Ici, Benjamin Verdonck suspend le temps, et il nous propose de partager un rite, de célébrer la vie, avec une grande humilité. Arrêts sur image et lentes métamorphoses se succèdent : des cartons s’ouvrent doucement comme un rideau de théâtre sur le O oculaire de YOU, puis un triangle coulisse, ou un losange apparait. Des ficelles font descendre des cintres un mot bleu mal crayonné et de guingois. Une phrase défilera, une seule : sans cesse suspendue. Délicieuse aposiopèse. Respiration inespérée. Tirée du Diable sur les collines de Cesare Pavese qui nous parle de la place de l’homme dans la nature, et de l’indifférence de la nature à l’homme.
En direct, Mathieu Poulain accompagne le ballet des panneaux d’un chant délicieux, un brin mystique, avec une pédale qui permet des boucles sonores. Performance vocale improvisée qui découvre les micro-événements de la boîte à images, en même temps que nous. Elle aussi respire la phrase à chaque instant. De nouveaux partenaires et instruments escortent chaque représentation, soulignant ainsi davantage l’unicité de l’instant.

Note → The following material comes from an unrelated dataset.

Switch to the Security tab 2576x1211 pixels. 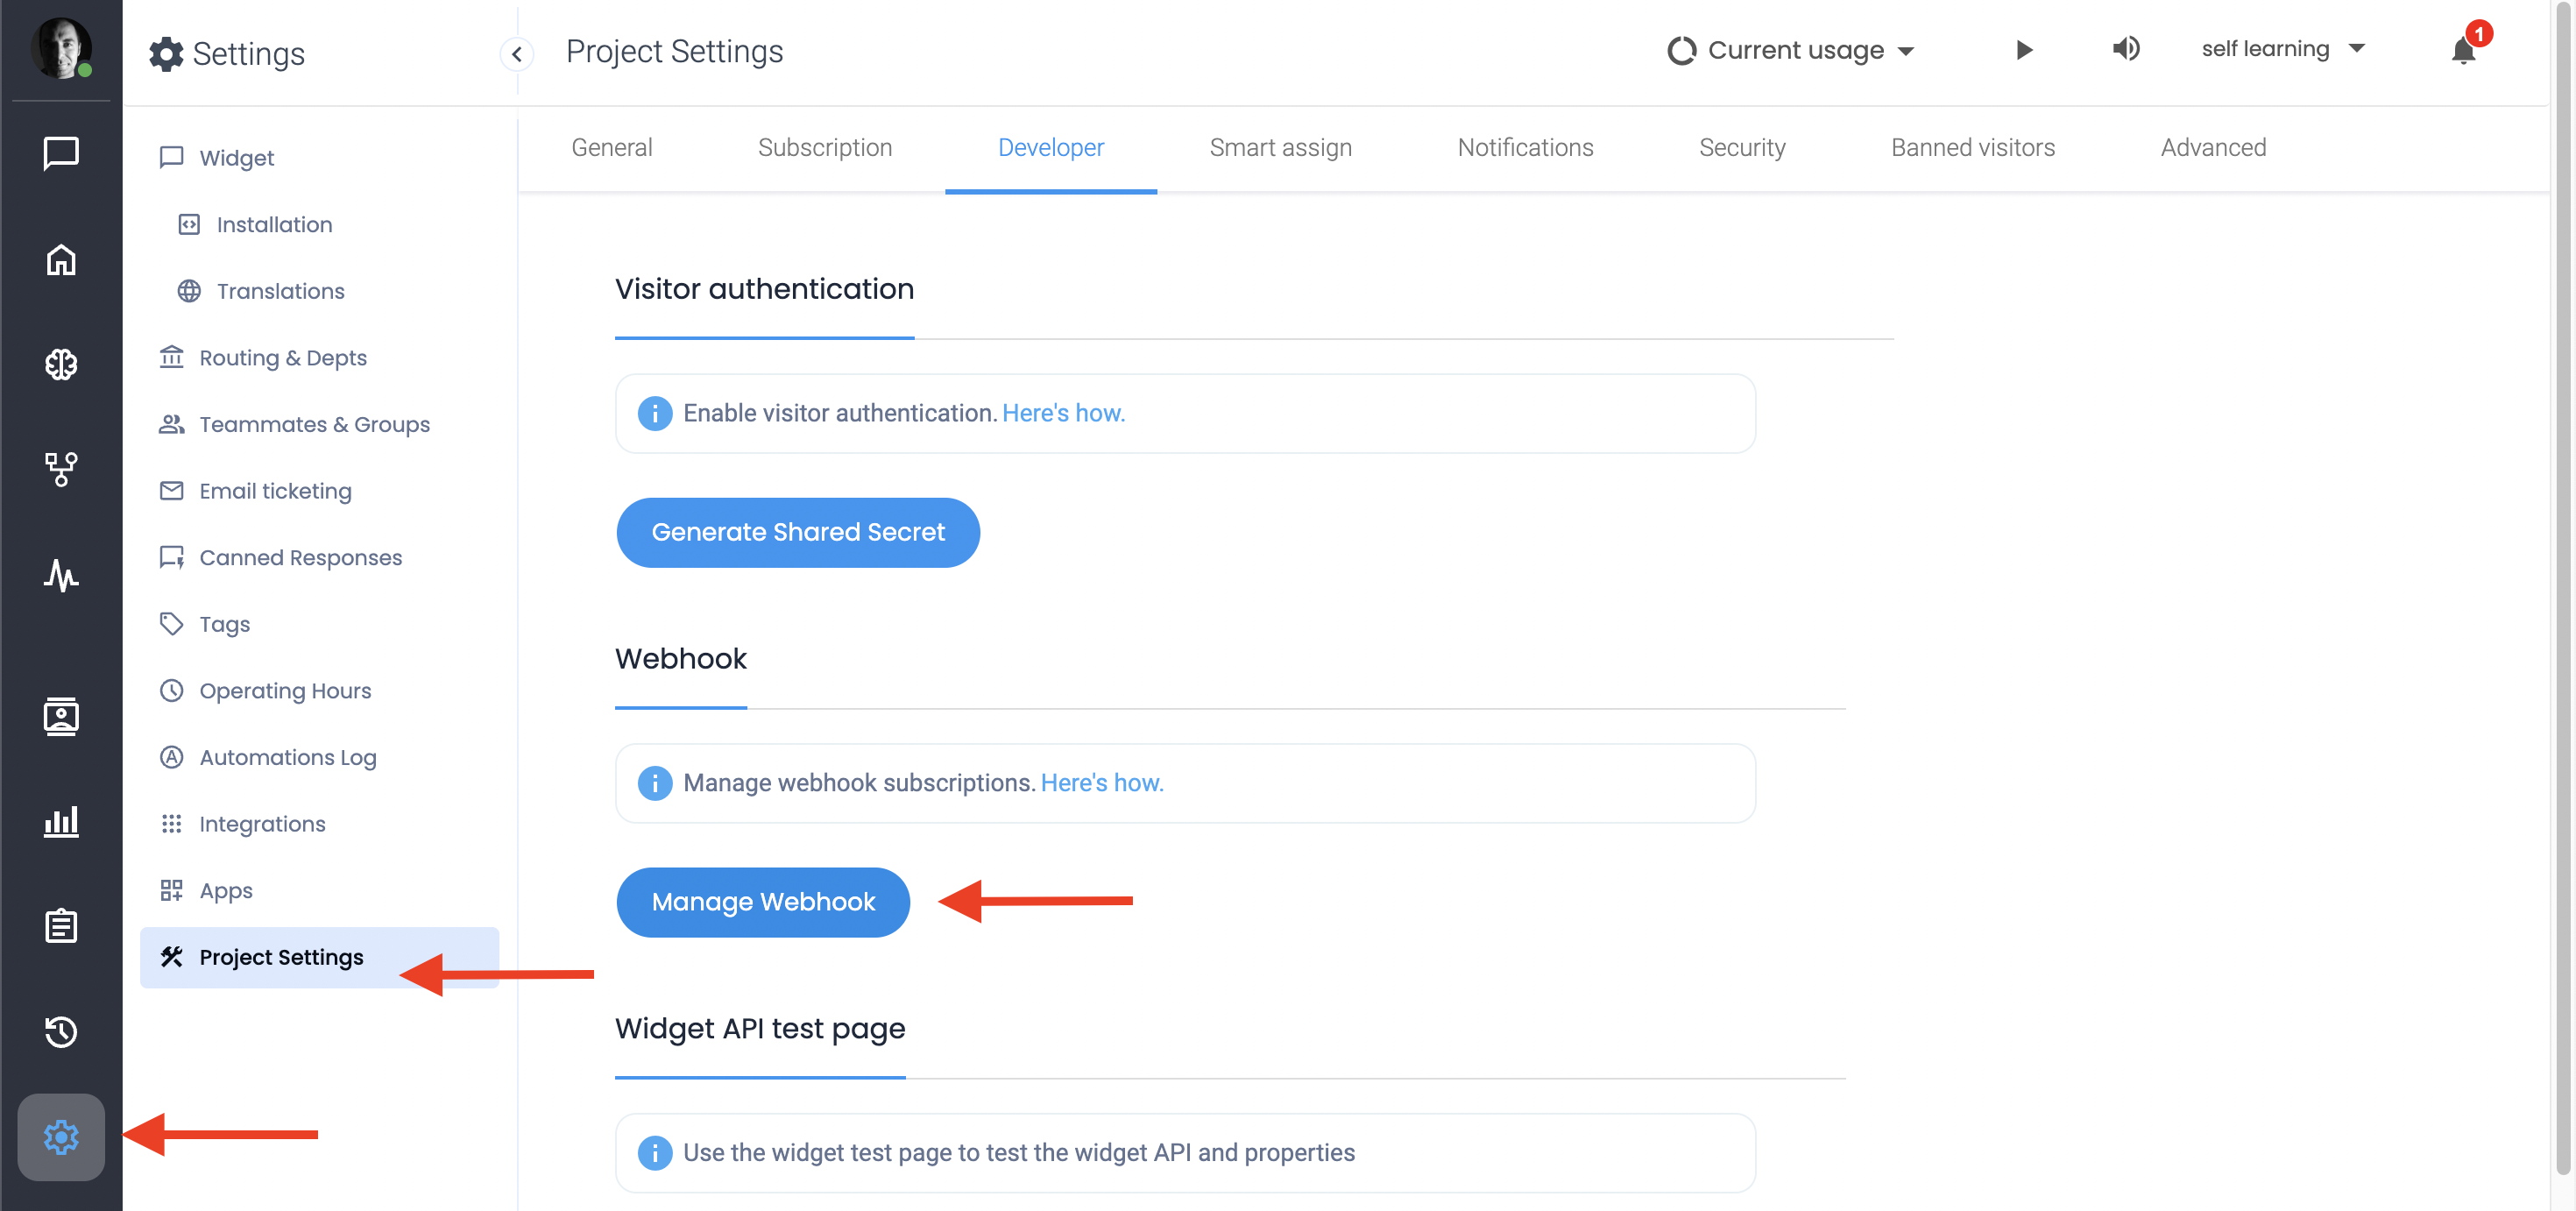click(x=1741, y=148)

Le message écologique, cher à Benjamin Verdonck, n’en est que plus puissant. Quand le vide apparaît au fond de la boîte, béance du sens de notre existence, on en pleurerait. Quand une forme géométrique abstraite lave notre esprit avant l’apparition d’un mot, on éprouve la sensation de la lamelle de gingembre qui efface le goût précédent, et permet de savourer, à neuf, la saveur qui suit.

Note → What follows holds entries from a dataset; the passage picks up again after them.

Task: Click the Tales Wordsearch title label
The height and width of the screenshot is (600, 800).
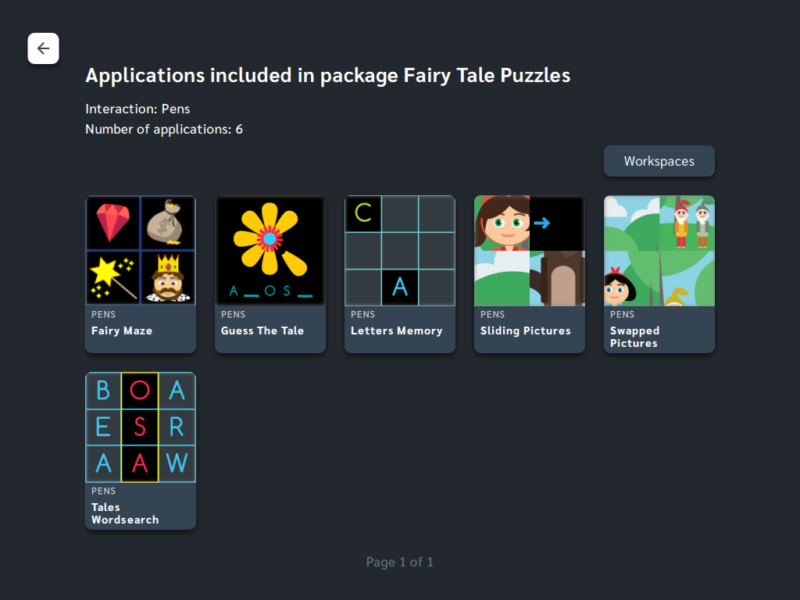Action: tap(125, 513)
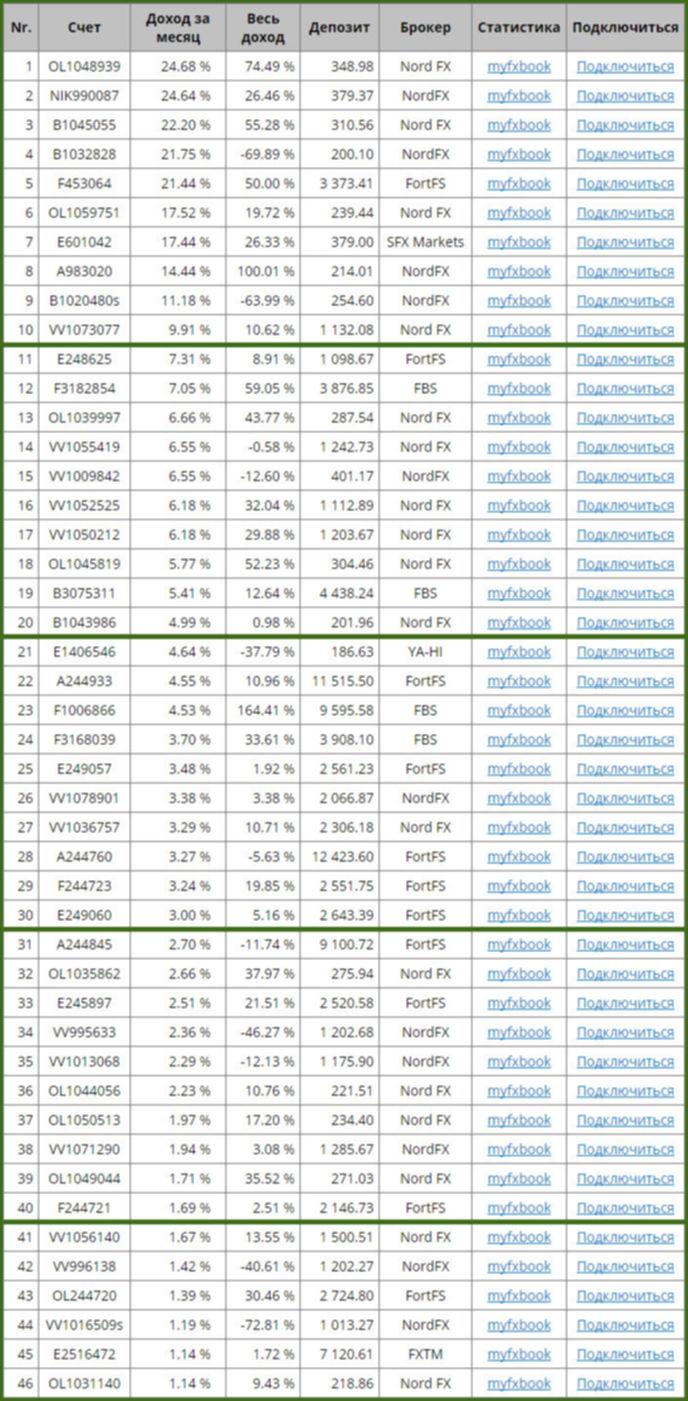The height and width of the screenshot is (1401, 688).
Task: Open myfxbook stats for account OL1048939
Action: [519, 66]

Le langage semble épais et puissant. Quelle sidération de voir combien le changement d’échelle et de temporalité permet de tout saisir autrement, de partager la préciosité et la fragilité d’une proposition artistique. Aucune parole n’est proférée, mais la poésie infuse : un répit…
Stéphanie Ruffier
Spectacle vu au Théâtre du Gymnase, Marseille, le 7 octobre.
Kaaltheater à Bruxelles, les 3 et 4 décembre.